Invasive cerebral aspergillosis is an uncommon disease, and most of reported cases developed in severe immunodeficiency patients, such as transplant recipients, steroid users, and cancer patients.13 In contrast, liver cirrhosis—the only one immunocompromised condition for the present case—is not traditionally considered an important risk factor of invasive cerebral aspergillosis. Based on a literature search in PubMed/Medline, Jeurissen et al5 identified only a total of 43 cases with cirrhosis and/or liver failure who have developed invasive aspergillosis between 2002 and 2012. Among them, lung was the most frequent organ involved (n = 42), whereas other organs including skin, esophagus, pericardium, myocardium, stomach, kidney, and brain were less involved with only 7 patients being reported.

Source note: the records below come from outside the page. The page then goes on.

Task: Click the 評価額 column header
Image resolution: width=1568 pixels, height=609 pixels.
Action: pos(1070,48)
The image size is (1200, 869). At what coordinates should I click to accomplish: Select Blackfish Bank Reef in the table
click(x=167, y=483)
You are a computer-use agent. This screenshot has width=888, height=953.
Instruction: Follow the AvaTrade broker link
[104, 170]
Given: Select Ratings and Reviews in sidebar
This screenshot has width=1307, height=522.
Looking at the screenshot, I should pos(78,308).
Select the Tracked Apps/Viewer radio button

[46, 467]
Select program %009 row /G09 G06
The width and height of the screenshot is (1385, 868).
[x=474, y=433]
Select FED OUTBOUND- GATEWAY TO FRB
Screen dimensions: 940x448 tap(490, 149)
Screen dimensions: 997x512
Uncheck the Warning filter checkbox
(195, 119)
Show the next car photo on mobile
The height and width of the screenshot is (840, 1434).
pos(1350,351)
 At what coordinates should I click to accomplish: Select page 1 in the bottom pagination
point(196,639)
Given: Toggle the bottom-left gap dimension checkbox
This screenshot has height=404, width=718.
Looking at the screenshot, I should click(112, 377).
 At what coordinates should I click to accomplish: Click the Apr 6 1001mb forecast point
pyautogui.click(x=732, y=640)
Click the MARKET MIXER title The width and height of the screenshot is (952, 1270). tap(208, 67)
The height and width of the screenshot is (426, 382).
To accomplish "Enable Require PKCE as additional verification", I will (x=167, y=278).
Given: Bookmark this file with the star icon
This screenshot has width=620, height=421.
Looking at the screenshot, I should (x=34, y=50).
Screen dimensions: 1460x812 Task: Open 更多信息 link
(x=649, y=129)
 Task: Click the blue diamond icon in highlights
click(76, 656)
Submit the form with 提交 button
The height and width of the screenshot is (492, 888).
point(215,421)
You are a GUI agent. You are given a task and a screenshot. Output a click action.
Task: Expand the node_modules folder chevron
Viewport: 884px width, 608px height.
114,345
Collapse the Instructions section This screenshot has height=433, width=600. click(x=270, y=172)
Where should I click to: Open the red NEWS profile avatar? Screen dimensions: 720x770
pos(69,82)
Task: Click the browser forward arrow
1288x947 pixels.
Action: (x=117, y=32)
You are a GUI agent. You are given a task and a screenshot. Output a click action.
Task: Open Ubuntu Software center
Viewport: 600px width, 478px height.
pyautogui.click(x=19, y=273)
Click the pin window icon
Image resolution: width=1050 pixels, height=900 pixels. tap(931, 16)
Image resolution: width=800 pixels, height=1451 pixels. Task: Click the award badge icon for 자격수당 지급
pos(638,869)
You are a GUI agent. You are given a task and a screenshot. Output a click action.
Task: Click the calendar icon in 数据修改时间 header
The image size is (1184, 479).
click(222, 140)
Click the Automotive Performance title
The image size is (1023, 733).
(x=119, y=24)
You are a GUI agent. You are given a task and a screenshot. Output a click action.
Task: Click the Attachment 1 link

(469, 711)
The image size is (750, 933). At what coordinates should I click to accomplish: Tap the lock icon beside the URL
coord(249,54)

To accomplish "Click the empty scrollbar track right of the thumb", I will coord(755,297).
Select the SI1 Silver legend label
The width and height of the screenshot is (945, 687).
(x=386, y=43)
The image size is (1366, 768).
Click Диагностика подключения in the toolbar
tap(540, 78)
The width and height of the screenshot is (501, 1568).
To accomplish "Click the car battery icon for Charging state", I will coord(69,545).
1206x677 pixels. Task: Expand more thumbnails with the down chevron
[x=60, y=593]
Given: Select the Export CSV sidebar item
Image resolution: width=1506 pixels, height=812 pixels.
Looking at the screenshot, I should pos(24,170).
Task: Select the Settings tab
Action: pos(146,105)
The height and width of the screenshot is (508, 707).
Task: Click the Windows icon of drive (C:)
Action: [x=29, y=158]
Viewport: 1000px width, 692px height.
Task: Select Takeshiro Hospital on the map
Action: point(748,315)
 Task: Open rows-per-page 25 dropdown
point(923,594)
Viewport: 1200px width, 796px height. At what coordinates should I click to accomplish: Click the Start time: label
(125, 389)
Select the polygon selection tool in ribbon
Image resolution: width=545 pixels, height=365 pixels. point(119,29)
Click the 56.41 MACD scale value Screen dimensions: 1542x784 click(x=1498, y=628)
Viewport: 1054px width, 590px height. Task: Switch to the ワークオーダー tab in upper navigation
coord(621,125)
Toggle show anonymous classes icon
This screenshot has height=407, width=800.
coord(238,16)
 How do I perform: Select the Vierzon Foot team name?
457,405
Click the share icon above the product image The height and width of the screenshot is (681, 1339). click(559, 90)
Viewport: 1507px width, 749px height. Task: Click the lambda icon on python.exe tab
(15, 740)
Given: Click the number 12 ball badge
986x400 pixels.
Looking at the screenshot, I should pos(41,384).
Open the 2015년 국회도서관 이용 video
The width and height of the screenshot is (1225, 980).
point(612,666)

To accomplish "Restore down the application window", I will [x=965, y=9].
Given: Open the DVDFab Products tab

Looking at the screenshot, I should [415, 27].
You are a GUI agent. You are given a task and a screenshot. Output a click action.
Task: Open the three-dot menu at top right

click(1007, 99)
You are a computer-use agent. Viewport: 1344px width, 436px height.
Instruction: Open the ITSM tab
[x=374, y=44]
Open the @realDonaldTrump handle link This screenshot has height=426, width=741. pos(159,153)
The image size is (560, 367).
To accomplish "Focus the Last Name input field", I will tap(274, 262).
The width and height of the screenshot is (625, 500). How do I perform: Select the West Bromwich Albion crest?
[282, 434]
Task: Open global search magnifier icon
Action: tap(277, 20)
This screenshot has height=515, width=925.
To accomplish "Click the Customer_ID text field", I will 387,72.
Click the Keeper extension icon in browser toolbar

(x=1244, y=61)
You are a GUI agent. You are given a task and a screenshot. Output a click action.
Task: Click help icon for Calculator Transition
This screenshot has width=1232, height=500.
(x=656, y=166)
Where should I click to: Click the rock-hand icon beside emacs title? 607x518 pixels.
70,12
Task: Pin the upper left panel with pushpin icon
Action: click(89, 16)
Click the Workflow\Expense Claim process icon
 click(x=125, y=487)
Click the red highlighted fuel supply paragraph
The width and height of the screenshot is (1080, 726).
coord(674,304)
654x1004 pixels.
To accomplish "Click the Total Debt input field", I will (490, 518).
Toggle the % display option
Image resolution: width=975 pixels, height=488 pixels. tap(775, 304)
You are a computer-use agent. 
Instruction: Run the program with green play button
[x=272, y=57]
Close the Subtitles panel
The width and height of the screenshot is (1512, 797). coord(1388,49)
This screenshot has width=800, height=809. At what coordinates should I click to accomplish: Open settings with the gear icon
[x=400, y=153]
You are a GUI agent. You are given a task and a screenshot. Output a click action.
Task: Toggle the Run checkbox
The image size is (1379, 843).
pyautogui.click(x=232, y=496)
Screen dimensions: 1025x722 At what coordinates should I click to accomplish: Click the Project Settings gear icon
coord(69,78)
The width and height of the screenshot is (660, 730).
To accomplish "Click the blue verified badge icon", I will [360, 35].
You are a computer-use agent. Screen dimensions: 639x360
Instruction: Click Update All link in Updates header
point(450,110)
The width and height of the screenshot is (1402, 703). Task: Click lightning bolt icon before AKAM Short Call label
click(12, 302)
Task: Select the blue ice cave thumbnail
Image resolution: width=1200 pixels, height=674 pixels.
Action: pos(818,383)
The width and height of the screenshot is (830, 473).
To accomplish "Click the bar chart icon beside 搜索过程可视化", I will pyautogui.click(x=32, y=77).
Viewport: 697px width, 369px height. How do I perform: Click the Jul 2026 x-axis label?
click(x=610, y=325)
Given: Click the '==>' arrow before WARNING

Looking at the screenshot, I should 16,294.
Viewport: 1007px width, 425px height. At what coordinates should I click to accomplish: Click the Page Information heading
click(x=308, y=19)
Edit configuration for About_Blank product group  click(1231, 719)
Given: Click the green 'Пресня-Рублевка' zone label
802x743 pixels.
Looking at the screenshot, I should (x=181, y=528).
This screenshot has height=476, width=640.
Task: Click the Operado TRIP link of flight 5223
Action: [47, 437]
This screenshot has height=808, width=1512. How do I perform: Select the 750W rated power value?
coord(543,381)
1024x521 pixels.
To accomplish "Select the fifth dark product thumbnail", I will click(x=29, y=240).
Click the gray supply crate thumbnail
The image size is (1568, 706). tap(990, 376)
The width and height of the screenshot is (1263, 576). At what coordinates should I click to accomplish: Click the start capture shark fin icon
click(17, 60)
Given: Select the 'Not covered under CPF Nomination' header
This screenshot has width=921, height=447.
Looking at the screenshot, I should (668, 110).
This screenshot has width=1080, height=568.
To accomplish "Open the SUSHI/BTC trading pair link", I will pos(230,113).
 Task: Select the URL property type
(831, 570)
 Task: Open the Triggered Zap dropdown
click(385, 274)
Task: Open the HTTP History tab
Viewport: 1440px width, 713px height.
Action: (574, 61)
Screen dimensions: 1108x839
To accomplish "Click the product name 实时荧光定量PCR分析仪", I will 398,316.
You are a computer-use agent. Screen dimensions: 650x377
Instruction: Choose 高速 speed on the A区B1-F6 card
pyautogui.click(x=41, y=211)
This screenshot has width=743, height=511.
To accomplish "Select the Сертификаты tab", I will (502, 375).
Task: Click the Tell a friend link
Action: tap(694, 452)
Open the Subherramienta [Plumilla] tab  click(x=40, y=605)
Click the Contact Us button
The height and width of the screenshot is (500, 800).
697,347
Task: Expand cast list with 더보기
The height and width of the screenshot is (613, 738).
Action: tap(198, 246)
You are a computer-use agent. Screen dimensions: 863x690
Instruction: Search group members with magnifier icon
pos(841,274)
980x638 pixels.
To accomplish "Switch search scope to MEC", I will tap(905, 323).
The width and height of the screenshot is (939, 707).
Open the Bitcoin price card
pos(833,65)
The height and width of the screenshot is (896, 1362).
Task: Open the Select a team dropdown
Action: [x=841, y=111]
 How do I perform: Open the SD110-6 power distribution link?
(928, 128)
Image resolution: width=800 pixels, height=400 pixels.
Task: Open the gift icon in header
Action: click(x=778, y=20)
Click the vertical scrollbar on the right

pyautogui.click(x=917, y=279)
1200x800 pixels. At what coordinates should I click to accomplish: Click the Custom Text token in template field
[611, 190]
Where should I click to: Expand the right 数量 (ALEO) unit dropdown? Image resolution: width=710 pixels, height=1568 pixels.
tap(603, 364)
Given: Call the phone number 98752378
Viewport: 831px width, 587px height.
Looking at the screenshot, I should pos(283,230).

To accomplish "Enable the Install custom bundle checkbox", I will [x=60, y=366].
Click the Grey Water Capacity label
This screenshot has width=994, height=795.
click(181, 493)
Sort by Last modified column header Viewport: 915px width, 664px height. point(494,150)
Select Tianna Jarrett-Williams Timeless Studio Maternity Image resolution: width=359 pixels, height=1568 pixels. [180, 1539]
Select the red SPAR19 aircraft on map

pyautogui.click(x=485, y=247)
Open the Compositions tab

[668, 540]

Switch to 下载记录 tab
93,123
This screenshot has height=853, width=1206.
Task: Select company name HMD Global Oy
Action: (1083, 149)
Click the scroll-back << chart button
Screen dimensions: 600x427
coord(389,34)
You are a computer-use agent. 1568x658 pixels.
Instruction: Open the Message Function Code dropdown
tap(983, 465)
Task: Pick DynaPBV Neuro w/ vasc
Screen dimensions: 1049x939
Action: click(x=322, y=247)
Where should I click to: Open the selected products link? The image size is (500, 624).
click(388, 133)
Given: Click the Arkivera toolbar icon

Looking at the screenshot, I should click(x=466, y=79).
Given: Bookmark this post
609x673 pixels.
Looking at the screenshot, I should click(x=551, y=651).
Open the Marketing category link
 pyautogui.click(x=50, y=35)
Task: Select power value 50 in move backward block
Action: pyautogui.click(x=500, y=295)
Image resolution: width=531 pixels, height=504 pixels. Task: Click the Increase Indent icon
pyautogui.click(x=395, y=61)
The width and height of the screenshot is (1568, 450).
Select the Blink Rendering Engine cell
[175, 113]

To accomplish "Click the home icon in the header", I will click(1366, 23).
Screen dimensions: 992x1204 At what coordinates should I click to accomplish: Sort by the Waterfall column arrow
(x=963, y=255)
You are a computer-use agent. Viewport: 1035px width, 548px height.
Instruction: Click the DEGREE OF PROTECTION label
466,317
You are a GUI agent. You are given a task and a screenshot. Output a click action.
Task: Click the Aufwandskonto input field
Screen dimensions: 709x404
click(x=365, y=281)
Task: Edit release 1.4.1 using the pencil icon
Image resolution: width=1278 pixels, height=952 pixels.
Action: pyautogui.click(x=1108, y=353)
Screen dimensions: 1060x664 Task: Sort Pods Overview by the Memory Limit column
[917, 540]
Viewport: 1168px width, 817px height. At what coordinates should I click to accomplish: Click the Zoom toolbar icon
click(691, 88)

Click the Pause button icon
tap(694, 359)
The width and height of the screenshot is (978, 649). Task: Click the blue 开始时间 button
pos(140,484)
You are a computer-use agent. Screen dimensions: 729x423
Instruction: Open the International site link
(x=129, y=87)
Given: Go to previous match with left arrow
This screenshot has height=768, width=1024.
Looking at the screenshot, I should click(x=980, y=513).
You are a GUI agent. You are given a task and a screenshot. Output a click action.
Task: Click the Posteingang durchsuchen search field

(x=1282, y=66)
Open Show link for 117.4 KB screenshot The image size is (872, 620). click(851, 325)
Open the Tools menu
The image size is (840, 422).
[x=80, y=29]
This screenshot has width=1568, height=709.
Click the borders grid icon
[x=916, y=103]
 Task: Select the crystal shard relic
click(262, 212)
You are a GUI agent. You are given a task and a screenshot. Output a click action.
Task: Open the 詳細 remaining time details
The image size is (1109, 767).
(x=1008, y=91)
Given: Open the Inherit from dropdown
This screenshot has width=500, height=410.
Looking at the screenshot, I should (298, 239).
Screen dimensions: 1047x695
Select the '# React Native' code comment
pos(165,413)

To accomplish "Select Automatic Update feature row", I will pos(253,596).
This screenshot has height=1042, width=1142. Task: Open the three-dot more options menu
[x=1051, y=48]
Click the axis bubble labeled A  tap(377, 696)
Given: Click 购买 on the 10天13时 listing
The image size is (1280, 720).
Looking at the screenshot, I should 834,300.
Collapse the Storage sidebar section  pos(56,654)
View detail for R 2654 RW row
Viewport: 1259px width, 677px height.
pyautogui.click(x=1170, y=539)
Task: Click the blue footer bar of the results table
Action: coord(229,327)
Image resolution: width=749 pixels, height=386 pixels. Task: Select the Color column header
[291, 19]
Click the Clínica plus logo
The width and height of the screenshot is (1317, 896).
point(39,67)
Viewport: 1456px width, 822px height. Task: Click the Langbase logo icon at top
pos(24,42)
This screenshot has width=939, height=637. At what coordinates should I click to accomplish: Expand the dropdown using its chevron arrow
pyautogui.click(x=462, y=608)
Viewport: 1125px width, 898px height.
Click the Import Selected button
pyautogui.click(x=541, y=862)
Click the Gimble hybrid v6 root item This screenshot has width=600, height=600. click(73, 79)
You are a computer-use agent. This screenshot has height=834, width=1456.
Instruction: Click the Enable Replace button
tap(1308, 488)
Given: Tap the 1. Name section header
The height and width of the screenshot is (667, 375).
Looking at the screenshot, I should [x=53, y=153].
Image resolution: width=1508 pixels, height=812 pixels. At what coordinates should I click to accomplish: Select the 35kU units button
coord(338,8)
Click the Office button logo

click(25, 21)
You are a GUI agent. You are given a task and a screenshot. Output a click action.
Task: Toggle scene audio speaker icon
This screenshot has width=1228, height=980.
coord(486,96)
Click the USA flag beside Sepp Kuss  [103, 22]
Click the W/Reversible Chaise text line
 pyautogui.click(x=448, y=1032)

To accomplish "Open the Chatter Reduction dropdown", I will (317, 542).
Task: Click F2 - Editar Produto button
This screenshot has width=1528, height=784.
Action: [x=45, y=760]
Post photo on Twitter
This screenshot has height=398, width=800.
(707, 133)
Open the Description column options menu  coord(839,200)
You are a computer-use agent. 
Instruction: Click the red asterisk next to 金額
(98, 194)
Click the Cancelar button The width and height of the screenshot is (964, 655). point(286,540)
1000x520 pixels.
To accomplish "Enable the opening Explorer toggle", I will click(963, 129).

Although invasive aspergillosis rarely develops in cirrhotic patients without conventional risk factors, our report and previous studies57 should suggest that clinicians should keep in mind this possible invasive aspergillosis, including aspergillus brain abscess as possible differential diagnosis among patients with liver cirrhosis.

Because the clinical manifestations of intracerebral aspergillosis are nonspecific, early diagnosis to prompt direct treatment is difficult. However, other options for early diagnosis of invasive aspergillosis should be explored. Ideally, culture of sterile CSF specimen is the method of choice and is considered the “gold standard” for definitive diagnosis. Current methods to obtain CSF specimen from this critically ill patient were hindered unless an aggressive, risky, and invasive approach is exercised. Alternatively, MRI and molecular diagnostic methods offered an attractive approach that helped us to save the life of this patient and to reach a definitive diagnosis in speedy manner.4 In our case, characteristic MRI findings of Aspergillus brain abscess, and the positive Aspergillus galactomannan antigen assay provided useful information in diagnosing invasive aspergillosis. In addition, a supportive test, oligonucleotide array, had helped us to accurately and rapidly identify the mycotic infection to the species level as A fumigatus. Based on these findings, it is evident that using oligonucleotide array test can make the diagnosis of invasive aspergillosis more easy and rapid than before. However, the unavailability of this test constrains its application as a diagnostic method of choice in conventional laboratories.

CONCLUSIONS

Our findings suggest that liver cirrhosis can be one of risk factors of invasive cerebral aspergillosis and support the diagnosing usefulness of MRI, Aspergillus galactomannan antigen assay, and oligonucleotide array.

Footnotes

Abbreviations: CSF = cerebrospinal fluid, MRI = magnetic resonance imaging.

Informed consent: The patient's family has given written informed consent for the case to be reported. Because it was not a clinical trial and no off-label drugs were used, the ethical approval is not necessary for this case report.

The authors have no conflicts of interest to disclose.